Parramatta CBD is being hit by the St Marys mishap as well as the under-funded and ill-directed Greater Sydney Commission axial tram which replaced the ParraCity network strategy. It and the CBD/Eastern Suburbs and the Newcastle trams seem to have been designed to cause maximum damage and produce minimum benefits.
Both Coalition and Labor support St Marys and a West Metro which is probably infeasible as a tunnel, ill-placed considering residential densification potential, and too expensive, too long term, and too risky compared with the obvious options both refuse to consider. The economic costs in that corridor will be massive, taken with WestConnex’s drastic impacts at Rozelle – 20,000 more vehicles every day and all Berejiklian can do is spend $4 billion moving an intersection 1 kilometre to no effect, instead of $1 billion on a clever transit bridge.

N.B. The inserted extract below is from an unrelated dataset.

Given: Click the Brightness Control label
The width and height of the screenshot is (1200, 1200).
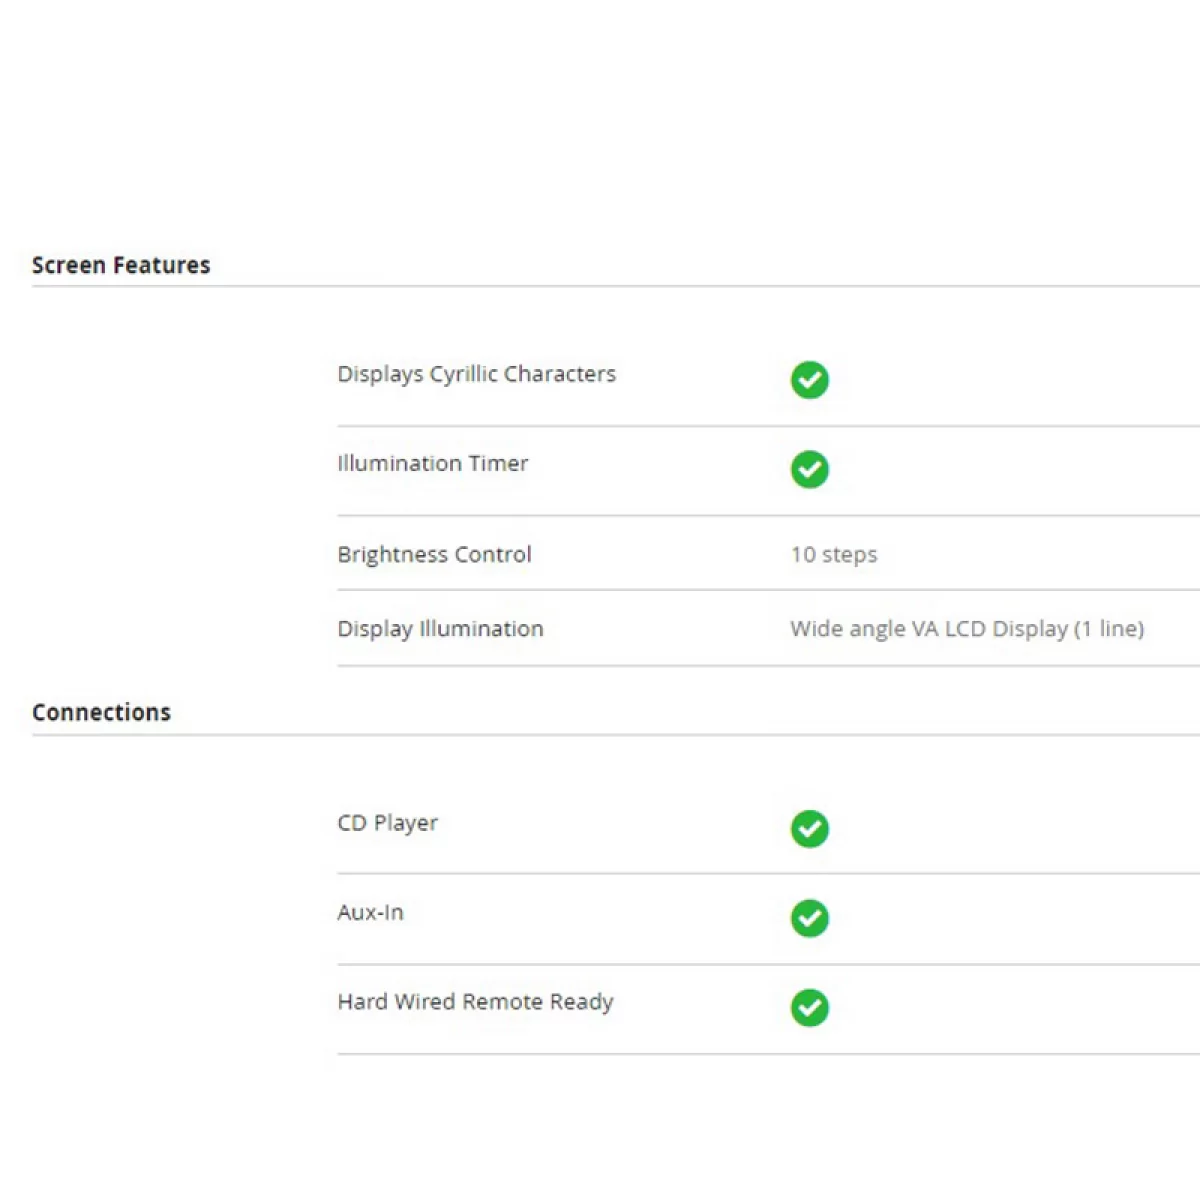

Against all that, transit capacity in the Illawarra hits a crisis in 2020 and coal in 2030 – which are within the long lead times for major works. Sydney will be short some 14 million TEU container capacity versus the 5 million it will have, a shortfall of 70 per cent, in that timeframe, with none of the needed support from Newcastle, Brisbane and Melbourne. Newcastle, Kembla and general logistics reports are all pie-in-the-sky.
Treasurer Frydenberg pointedly refused to “repair” the City Deal/ports situation through MYEFO in December 2018.
Former Treasurer Peter Costello’s Budget Honesty Act suggested the proposal to repair was appropriate; and the refusal included the involvement of Baird’s Treasury CEO who is now head of the Federal Treasury. In effect, the initial damage and the non-repair are linked.
Governmental economic and infrastructure incompetence at Federal and State levels is breathtaking. The Morrison $100 billion program, and NSW’s port and metro programs, are so illogical, so mis-directed, that their negative impacts will be many, many times larger. They will extend over Sydney and its regions in just the manner one would expect of a State Government which has no plan, no housing strategy, no matching of infrastructure with needs, no budget, just baloney.